How Granola thinks about designing agents

Toby

Robert

Xiuting

May 6

How Granola thinks about designing agents

In late April we launched the new Granola Chat. It's now smarter and much more capable, and rebuilt from the ground up to be agentic.

It can now work across all your notes and transcripts over months and years, whether you're looking for a quick answer or asking something more open-ended.

We're excited about what this unlocks, but it also surfaces a deeper question: how should an agent actually work with this kind of context?

A concrete tradeoff

When rebuilding Granola Chat, we had a choice: should the agent read 10 meetings in detail, or 100 at a high level?

Transcripts are the most vivid reenactment of what happened in the meeting, but they are messy. More importantly, they are also roughly 10x the number of tokens compared to meeting notes.

We chose 100.

Granola has always been about capturing context from conversations. The next challenge is making that context useful. That is ultimately an agent design problem.

Designing agents for individuals vs at scale

It has never been easier to build an agent for yourself.

When it is your own setup, you can give it access to everything, tune it around your workflows, and tolerate its quirks. You know what you meant when you asked a vague question. You know where the relevant information probably lives. If it is slow, brittle or occasionally strange, you can usually work around it.

Designing an agent that works well for hundreds of thousands of users is a different problem entirely.

You cannot assume clean inputs. You cannot assume users know the best way to phrase a request. You cannot assume infinite cost or latency. And you cannot rely on each user patiently adapting to the system's weaknesses.

Most importantly, you cannot afford to break trust.

What makes an agent "good"

A personal agent can rely on the user to compensate for its flaws. A product agent cannot.

Chris, one of our founders, often frames agent quality internally in terms of failure modes rather than raw intelligence.
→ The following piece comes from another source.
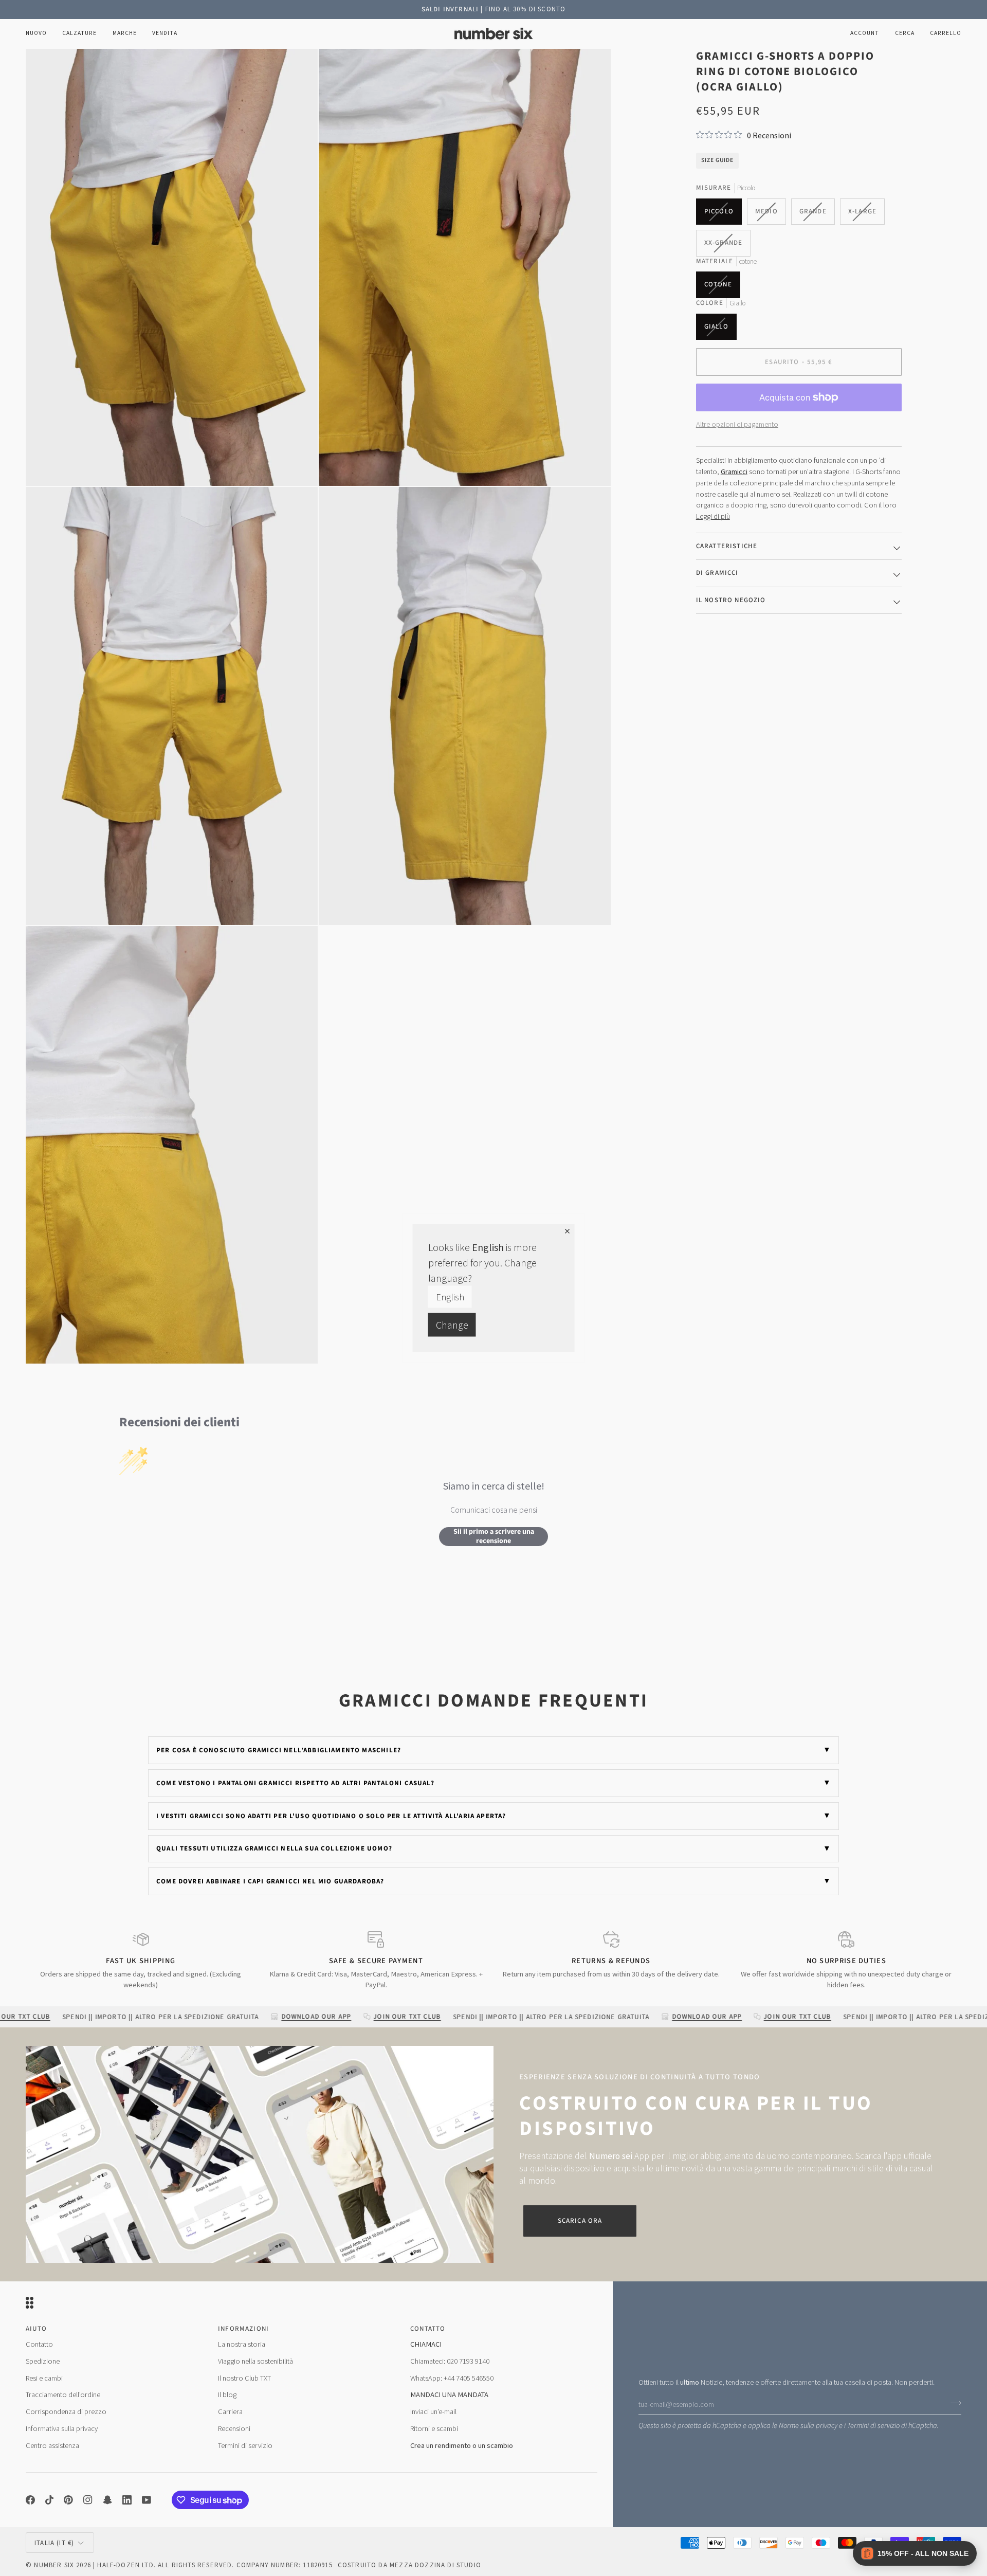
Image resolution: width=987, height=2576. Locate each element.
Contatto (39, 2343)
We tend to think about outputs across two dimensions: was it useful, and was it honest about its limits?

We think about agent outputs in four categories:

Useful and comprehensive
Useful but incomplete
Incomplete, and clearly so
Wrong, but confident

The first is ideal. The second is often acceptable. The third can still be useful because the user understands the limit. The fourth is the one to avoid.

An answer that sounds certain while being wrong can break trust quickly, and trust is much harder to rebuild than it is to lose. For us, a good agent is not just one that helps when things go right. It is one that behaves well when things go wrong.
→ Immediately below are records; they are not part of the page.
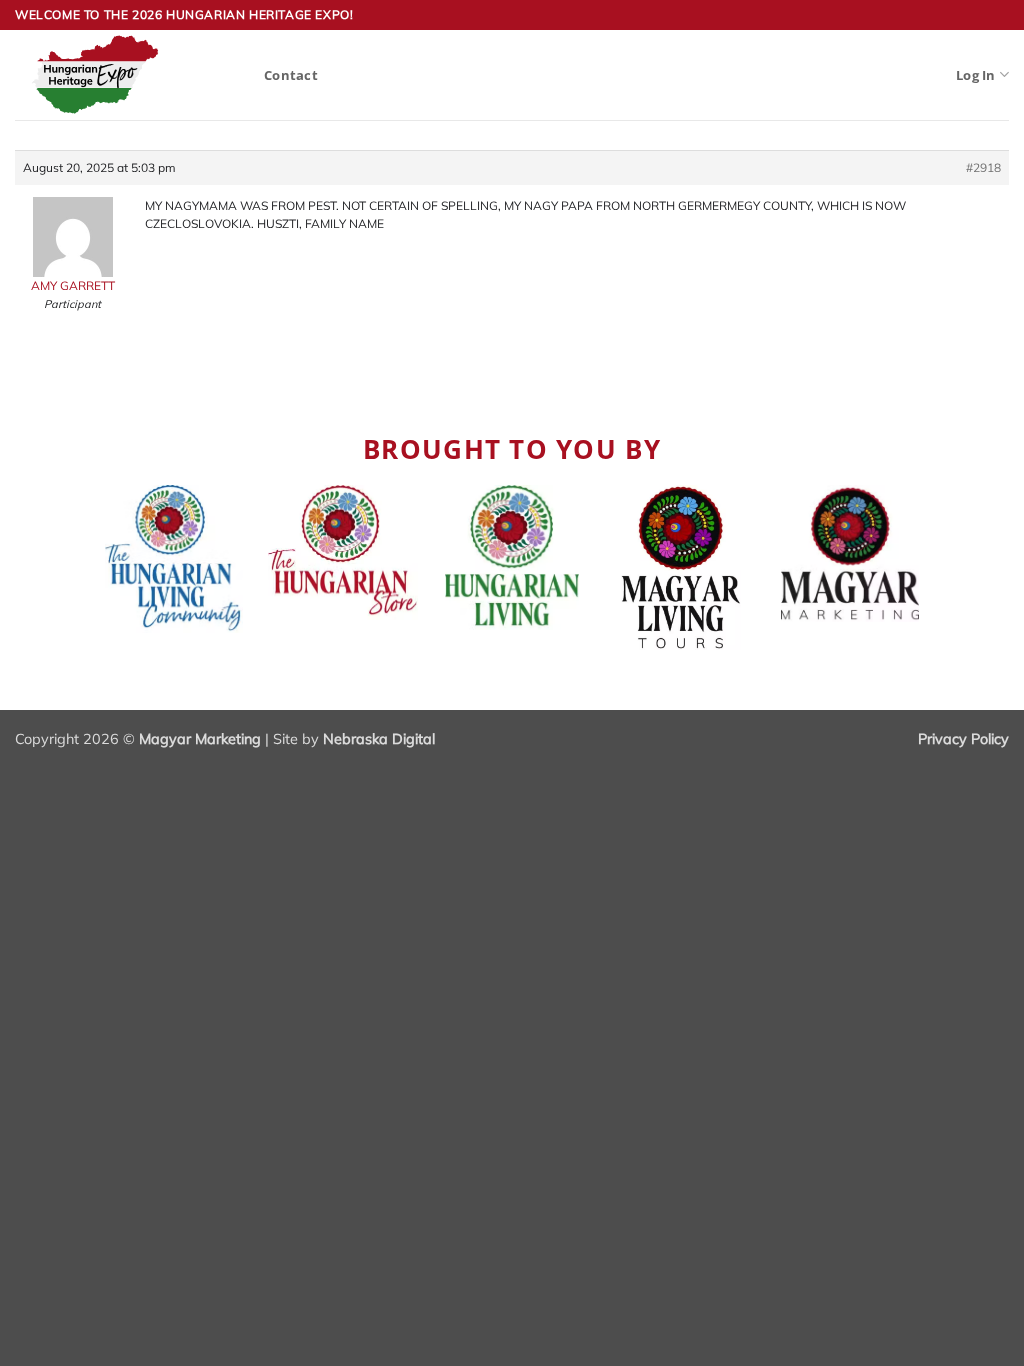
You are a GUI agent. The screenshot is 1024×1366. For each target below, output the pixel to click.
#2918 (983, 167)
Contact (291, 75)
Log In (976, 75)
That framing shapes many of the tradeoffs we made when building Agentic Chat.

Key tradeoffs

Most agent design tradeoffs are not good vs bad. More often, it is choosing between two good things you cannot fully have at the same time.

Breadth over fidelity

There is a tradeoff between giving agents more detail vs more coverage. Transcripts contain the highest fidelity version of a conversation. Every sentence, interruption and aside is there. In some cases, that level of detail is useful. They are also far more expensive to process. A transcript can be roughly 10x the number of tokens compared to structured meeting notes.
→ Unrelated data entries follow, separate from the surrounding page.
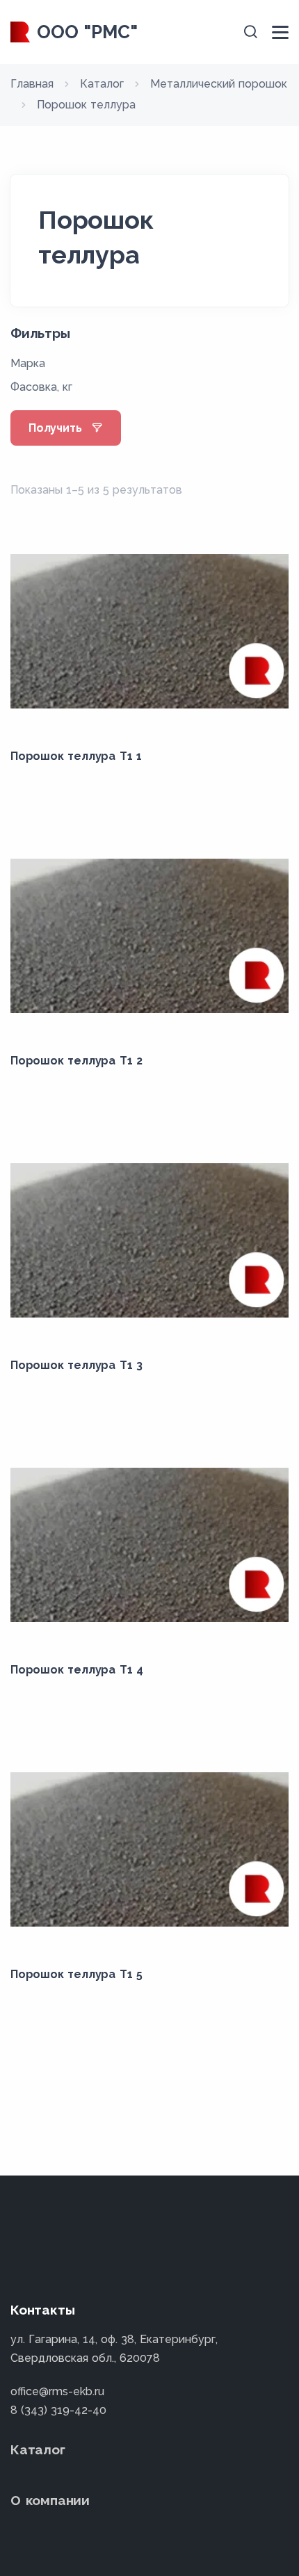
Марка (27, 363)
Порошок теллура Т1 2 (76, 1060)
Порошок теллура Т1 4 (76, 1669)
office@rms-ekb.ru (57, 2391)
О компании (50, 2500)
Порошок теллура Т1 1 (76, 756)
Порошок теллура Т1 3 (76, 1365)
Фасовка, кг (41, 387)
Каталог (37, 2449)
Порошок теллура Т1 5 (76, 1974)
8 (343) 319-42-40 (58, 2410)
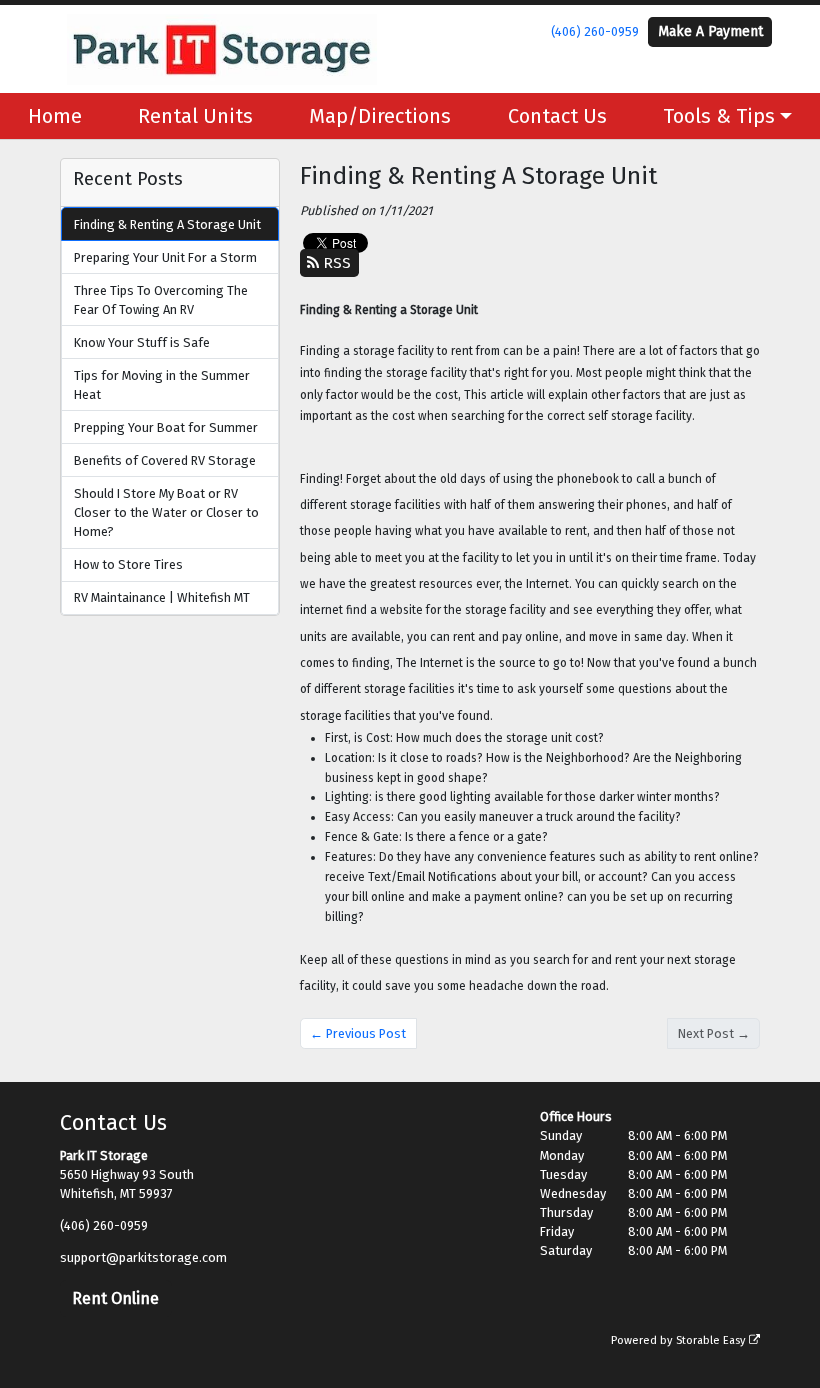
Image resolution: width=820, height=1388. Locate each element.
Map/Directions (380, 116)
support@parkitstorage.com (143, 1257)
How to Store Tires (128, 564)
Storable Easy (712, 1340)
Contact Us (557, 116)
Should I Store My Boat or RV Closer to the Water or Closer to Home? (166, 512)
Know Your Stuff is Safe (142, 342)
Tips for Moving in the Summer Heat (162, 385)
That creates a practical choice. Should the agent read 10 meetings in full detail, or 100 meetings at a higher level?

We often think the second option is more useful. Many workplace questions are not solved by perfect recall of one conversation. They are solved by understanding patterns across many conversations.

So in many cases, we prioritize seeing more of the system over zooming in on a single part.

Search over completeness

The ideal answer to many queries would be simple: read everything, then respond.

In practice, that does not scale well on cost, latency or reliability.

Instead, we think about retrieval more like navigation. Start broad, identify where the relevant information is likely to live, inspect the most promising areas, then go deeper only when needed.

Internally, that often looks like: Search → shortlist → read → repeat

The agent behaves less like a system brute-forcing context, and more like a person trying to find the right information efficiently. That means it can spend depth where depth matters, rather than everywhere by default.

Transparency over confidence

Another common temptation in AI products is to smooth over uncertainty. They want to return a clean answer, and hide the messy process underneath. They present confidence, even when confidence is not warranted. We think that breaks trust quickly.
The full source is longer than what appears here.